Les systèmes d'information sur les pêches tropicales

• Les systèmes d'observation directe par moyens scientifiques propres

• Les systèmes statistiques :
Traitement de données sur les pêches artisanales
Traitement de données sur les pêches industrielles
Le cas particulier des pêches industrielles hauturières

• Les observatoires et les centres d'information.

Systèmes statistiques : les systèmes de collecte, gestion et traitement de données sur les pêches industrielles

Les systèmes de collecte, gestion et traitement de données sur les pêches industrielles des ZEE – Zones Economiques Exclusives - (généralement les zones côtières et plateaux continentaux) sont également du ressort des pays côtiers, et font généralement partie de l’activité régulière exercée par les directions des pêches ou par les centres de recherche de ces pays.
Il existe trois voies complémentaires pour acquérir les données nécessaires au suivi de ces flottilles industrielles : les enquêtes à bord par des observateurs embarqués, le remplissage de carnet de pêche par les capitaines, avec transmission des informations, au retour, à un service statistique sur le port et les suivis au débarquement par enquêteurs.
Ces dispositifs relèvent le plus souvent d’obligations administratives acceptées par le bateau de pêche industriel en activité dans la ZEE d’un pays et disposant en contre partie d’une licence de pêche.
Les enquêtes des observateurs embarqués permettent d’avoir une idée précise de la capture par unité d’effort (CPUE, capture par heure de chalutage par exemple) et de la composition en espèces et en structures de taille des captures. En effet, l’observateur (généralement une personne unique par bateau) peut identifier et mesurer un échantillon important parmi les poissons remontés à bord.
De l’autre côté, le capitaine note sur son carnet de pêche des données plus macroscopiques comme la position et la durée des actions de pêche, les quantités totales remontées, l’occurrence de rejets...
Le suivi au débarquement permet de vérifier et complèter les déclarations de capitaines voire de les remplacer lorsque celles-ci font défaut.
L’assemblage des données issues de ces différentes sources devrait normalement conduire à d’excellentes statistiques spatialisées sur l’activité et les captures des pêches industrielles. Cependant, des difficultés importantes de fiabilité de ces statistiques apparaissent, pour deux raisons au moins :
- Le manque de neutralité des observateurs embarqués, dont le statut de quasi-membre d’équipage, touchant souvent un complément de salaire de la part du bateau, peut les conduire à transmettre des données erronées ;
- Le manque de garantie par rapport à la véracité des informations notées et transmises par le capitaine (notamment sur les quantités, les lieux de pêche, les déclarations de rejets…).

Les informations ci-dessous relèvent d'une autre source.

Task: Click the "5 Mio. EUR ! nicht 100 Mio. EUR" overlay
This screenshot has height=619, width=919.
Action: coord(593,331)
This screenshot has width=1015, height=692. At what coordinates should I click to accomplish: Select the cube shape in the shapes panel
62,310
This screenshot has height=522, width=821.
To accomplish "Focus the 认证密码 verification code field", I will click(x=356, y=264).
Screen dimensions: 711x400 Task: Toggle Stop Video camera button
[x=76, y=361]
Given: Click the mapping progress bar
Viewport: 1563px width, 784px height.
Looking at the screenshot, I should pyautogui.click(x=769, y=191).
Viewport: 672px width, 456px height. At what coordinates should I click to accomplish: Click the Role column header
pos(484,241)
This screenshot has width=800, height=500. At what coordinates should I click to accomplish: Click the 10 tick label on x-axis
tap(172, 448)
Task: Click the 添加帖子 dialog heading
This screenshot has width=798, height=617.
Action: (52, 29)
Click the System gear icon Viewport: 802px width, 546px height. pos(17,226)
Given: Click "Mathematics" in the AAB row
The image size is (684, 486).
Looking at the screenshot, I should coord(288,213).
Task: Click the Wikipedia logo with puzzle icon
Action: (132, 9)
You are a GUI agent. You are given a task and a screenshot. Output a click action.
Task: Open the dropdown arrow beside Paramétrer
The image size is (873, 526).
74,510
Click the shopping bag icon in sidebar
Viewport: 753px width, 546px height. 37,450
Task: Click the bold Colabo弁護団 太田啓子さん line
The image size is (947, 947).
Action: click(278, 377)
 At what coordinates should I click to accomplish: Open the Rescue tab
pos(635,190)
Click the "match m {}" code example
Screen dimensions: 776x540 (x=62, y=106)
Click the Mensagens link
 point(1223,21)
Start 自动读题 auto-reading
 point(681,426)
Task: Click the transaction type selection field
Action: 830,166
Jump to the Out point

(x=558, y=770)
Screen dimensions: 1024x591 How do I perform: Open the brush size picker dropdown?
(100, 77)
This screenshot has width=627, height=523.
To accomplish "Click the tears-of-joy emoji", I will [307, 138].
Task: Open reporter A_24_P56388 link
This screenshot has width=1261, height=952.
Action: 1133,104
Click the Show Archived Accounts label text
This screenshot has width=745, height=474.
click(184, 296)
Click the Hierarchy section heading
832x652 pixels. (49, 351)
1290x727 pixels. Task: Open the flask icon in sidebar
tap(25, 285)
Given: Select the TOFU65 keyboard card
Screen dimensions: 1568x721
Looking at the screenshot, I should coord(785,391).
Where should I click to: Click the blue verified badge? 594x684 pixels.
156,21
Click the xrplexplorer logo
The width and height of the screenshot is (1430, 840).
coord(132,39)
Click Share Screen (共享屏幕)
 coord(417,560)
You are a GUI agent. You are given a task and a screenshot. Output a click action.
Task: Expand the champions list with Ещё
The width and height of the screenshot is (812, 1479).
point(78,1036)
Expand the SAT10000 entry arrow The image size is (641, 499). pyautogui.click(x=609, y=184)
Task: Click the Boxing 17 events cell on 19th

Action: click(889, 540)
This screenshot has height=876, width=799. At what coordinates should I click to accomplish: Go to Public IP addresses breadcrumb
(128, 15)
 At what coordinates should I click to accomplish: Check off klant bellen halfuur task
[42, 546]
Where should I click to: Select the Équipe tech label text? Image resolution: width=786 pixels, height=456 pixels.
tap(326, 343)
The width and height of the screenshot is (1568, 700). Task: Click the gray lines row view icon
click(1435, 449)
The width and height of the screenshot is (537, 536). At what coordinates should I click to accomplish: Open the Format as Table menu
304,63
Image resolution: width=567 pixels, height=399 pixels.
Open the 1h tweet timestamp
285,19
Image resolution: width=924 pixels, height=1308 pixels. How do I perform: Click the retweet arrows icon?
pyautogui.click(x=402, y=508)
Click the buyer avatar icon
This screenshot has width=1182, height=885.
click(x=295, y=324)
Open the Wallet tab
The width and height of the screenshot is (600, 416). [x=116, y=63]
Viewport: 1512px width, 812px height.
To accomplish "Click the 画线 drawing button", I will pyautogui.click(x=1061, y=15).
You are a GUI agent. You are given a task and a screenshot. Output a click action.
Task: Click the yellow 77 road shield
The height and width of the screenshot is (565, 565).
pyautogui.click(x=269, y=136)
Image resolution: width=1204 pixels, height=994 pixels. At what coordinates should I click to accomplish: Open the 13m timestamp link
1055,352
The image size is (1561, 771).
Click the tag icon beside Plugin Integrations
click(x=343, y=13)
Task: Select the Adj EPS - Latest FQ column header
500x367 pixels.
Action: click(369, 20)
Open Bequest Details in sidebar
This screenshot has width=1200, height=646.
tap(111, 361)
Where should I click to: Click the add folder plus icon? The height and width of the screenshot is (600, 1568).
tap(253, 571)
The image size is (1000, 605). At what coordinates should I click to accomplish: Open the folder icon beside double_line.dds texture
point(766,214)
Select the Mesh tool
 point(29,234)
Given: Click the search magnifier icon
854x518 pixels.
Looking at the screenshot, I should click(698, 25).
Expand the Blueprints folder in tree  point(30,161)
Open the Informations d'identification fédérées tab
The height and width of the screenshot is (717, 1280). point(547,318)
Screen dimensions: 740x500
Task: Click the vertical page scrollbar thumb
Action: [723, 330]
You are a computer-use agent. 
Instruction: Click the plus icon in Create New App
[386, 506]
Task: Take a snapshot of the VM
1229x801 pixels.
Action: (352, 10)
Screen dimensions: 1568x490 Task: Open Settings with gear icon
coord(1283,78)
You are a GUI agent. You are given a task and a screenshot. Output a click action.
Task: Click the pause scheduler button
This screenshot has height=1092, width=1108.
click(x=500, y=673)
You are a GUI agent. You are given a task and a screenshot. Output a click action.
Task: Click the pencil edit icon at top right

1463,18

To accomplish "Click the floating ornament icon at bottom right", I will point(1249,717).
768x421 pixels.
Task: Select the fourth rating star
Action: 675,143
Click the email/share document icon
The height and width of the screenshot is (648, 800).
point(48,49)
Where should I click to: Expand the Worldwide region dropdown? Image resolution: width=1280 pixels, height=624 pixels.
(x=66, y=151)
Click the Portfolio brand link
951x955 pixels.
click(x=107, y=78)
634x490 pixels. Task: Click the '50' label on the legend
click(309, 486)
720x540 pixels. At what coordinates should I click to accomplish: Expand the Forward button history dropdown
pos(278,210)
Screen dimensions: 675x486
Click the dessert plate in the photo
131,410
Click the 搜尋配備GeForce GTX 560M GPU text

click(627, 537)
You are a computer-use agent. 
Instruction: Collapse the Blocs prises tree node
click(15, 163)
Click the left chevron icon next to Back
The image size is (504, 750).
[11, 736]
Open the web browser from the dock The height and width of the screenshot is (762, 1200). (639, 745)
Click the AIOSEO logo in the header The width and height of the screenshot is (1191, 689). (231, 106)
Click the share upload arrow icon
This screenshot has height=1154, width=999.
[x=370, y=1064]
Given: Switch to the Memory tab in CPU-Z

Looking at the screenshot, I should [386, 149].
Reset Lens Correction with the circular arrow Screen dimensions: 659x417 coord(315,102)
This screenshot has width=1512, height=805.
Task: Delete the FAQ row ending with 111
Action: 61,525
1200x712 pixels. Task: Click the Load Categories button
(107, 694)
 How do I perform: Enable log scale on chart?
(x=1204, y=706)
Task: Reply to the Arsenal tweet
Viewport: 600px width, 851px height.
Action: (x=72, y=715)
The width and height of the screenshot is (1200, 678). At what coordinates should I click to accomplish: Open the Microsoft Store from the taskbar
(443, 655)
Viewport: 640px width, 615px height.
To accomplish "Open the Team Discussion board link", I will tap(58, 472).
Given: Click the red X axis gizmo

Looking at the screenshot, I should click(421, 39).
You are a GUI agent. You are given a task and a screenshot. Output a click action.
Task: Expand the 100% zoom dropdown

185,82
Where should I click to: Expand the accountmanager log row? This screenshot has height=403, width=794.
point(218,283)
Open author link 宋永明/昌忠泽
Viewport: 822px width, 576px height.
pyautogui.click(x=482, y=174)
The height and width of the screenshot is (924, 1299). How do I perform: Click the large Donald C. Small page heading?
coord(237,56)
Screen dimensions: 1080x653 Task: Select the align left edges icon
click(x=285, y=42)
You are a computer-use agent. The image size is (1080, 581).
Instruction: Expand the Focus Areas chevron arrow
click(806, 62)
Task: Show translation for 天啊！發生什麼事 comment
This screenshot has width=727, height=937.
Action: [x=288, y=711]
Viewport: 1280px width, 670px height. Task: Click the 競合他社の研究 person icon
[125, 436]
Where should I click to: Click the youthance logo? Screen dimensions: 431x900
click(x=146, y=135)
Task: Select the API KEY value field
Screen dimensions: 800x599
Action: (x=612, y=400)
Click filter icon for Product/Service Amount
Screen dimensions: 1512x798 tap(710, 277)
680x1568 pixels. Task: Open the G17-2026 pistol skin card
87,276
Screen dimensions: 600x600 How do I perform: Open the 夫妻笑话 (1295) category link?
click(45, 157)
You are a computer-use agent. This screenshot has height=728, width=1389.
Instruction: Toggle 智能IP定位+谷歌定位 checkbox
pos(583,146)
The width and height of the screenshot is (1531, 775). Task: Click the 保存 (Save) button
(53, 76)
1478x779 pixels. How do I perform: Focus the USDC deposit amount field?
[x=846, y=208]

D’autre part, un problème plus important encore surgit lorsque des bateaux industriels pêchent dans une ZEE et ne débarquent pas leurs captures dans les ports du pays correspondant. Ce phénomène s’est considérablement accru avec le développement des bateaux congélateurs puis des bateaux congélateurs-collecteurs, qui récupèrent en mer le produit des bateaux pêcheurs pour aller l’écouler dans des ports plus ou moins lointains, à des conditions économiques plus avantageuses. Un pis-aller peu efficace, aujourd’hui en place, consiste à faire obligation aux flottilles de pêche de déclarer a posteriori aux pays détenteurs des ZEE les captures qui ont été effectuées dans leurs eaux.